もうひとつ注目したいのが、回答企業の84.8%がビッグステイの到来を予想していて、そのうち52.0%が「3年以内」と見ていること。賃上げを実施している企業ほど、その到来感は強くなっていました(88.3%)。一方で同じ調査では、2026年に中途採用へ積極的な企業が91.1%にのぼるというデータもあります。「辞められたくない、でも採りたい」── 数字を並べると、企業側の願いと現実が少しねじれている様子も見えてきます。
世代別に見える、賃上げの「水準差」
賃上げそのものは全世代でほぼ8割と広がっている一方で、「どの世代に、どれくらい厚く」の差が生まれはじめています。20代は大きく、40〜50代はそこまでは伸びない── ここに、若手の引き留めを意識した戦略が透けて見える気がしています。
さらに、教育投資に動く企業も83.5%に増え、一社あたりの平均額は208.6万円(前年比 +43.6万円)に。「入ってもらったら、育てて、残ってもらう」── この流れがデータに表れているように感じます。ただ、賃上げと教育投資だけで人が残るほど定着は単純ではないですよね。「自分はここで何を積み上げているのか」が実感できる物語まで届いて、はじめて”留まる理由”になっていくのかもしれません。
採用担当の仕事、その重心はどこに?
採用担当の役割が、「入口を開ける人」から「入口から定着までを見通す人」へと、少しずつ広がってきている── そんな実感をお持ちの方も多いのではないでしょうか。わたしたちCoachersも「求人広告のその先まで一緒に考える」姿勢を大事にしています。
ビッグステイって、そもそも何?
ビッグステイは、採用担当にとって脅威というより、「自社の定着力と採用メッセージを、一度点検してみる機会」として受け取れる気がします。
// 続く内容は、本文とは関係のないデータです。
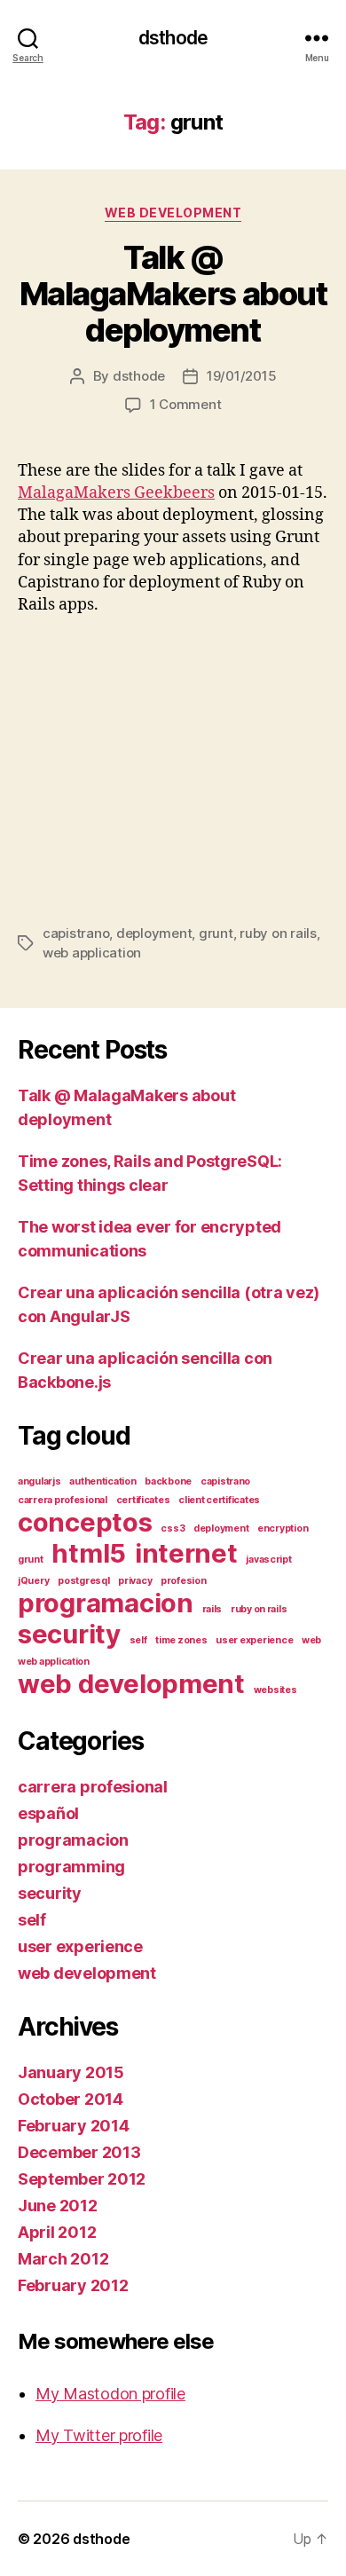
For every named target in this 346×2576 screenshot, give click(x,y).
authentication (102, 1481)
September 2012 (81, 2179)
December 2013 (79, 2152)
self (138, 1640)
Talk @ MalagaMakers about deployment (173, 294)
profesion (184, 1581)
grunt (216, 933)
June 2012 (58, 2205)
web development (173, 212)
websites (275, 1690)
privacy (135, 1581)
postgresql (83, 1581)
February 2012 (73, 2285)
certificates (143, 1500)
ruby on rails (278, 933)
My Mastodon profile (110, 2393)
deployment (154, 933)
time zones (181, 1640)
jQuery (33, 1581)
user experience (254, 1640)
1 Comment (186, 404)
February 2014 (74, 2125)
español (48, 1813)
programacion (105, 1603)
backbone (168, 1481)
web (311, 1640)
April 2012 (57, 2232)
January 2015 (71, 2072)
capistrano (76, 933)
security (69, 1634)
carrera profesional (62, 1500)
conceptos (85, 1522)
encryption (282, 1528)
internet (186, 1553)
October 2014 (70, 2099)
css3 (173, 1528)
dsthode (173, 37)
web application (92, 952)
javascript (268, 1559)
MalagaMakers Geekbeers (116, 493)
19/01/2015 (241, 375)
外から来てくれる人にも、中にいてくれる人にも、同じ物語で語れているかどうか。ここが問われてきそうです。
今回のデータは、あくまで人事担当者1,500名の「見立て」を集めたものです。「定着重視50.9%」「ビッグステイ到来予想84.8%」は事実として重いのですが、同時に“離職を止めたい企業側の願い”が少し混ざった予測でもあるように感じています。一方で、賃上げ実施率8割超、教育投資の平均208.6万円という数字は、”願い”ではなく実際にお金が動いた証。期待と実弾が同時進行しているのが、いまの雇用市場の実像に近いのかもしれません。
気をつけたいのは、賃上げと研修だけで人が留まるほど、定着はシンプルではないということ。従業員が本当に残る理由は、ほとんどの場合「この仕事で何を積み上げているか」が自分の言葉で語れるかどうかだと感じています。そこを採用段階から一緒に言語化していくのが、HRブランディングの役割だと考えています。
「ビッグステイが来る前提」で採用をスリム化するのは、少し早いかもしれません。むしろ、自社の離職理由・定着要因を自分たちのデータで押さえ直すことが、この調査結果との健全な向き合い方だと思っています。企業側の希望的観測に飲み込まれず、地に足のついた判断材料を一緒に揃えていけたら嬉しいです。